[TASK INPUT]:
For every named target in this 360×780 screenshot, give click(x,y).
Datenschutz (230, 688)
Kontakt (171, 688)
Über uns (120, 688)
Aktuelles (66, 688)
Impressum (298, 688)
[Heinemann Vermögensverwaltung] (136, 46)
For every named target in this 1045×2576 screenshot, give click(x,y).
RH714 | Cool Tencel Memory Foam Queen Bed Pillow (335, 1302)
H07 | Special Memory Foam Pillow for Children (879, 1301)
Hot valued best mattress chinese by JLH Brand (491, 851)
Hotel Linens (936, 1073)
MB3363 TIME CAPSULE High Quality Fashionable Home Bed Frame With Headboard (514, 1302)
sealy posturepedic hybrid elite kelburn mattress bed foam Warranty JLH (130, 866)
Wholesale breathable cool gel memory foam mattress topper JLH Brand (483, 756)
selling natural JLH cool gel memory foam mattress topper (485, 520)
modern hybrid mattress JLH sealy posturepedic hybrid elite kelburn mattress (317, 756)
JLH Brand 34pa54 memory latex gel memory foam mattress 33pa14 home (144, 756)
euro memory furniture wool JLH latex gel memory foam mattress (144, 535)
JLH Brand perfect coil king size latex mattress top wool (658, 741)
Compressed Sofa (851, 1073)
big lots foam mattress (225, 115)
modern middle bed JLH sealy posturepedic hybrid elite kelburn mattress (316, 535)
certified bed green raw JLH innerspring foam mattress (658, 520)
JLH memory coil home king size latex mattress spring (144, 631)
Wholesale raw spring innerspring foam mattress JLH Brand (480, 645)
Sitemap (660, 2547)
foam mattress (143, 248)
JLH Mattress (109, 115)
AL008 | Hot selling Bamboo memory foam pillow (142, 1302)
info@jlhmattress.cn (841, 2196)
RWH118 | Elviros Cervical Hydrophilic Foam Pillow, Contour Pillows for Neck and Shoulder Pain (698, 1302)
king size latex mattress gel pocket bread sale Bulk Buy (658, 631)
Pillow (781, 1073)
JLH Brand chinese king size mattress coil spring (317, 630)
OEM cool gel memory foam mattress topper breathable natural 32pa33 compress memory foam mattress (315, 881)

[WORK TASK]: Transcribe, exactly and without additions, the lines of the records above, beginning with the line that contains "MB3363 TIME CAPSULE" and ending with the line that contains "selling natural JLH", both included.

[SOLVED PROBLEM]:
MB3363 TIME CAPSULE High Quality Fashionable Home Bed Frame With Headboard (514, 1302)
sealy posturepedic hybrid elite kelburn mattress bed foam Warranty JLH (130, 866)
Wholesale breathable cool gel memory foam mattress topper JLH Brand (483, 756)
selling natural JLH cool gel memory foam mattress topper (485, 520)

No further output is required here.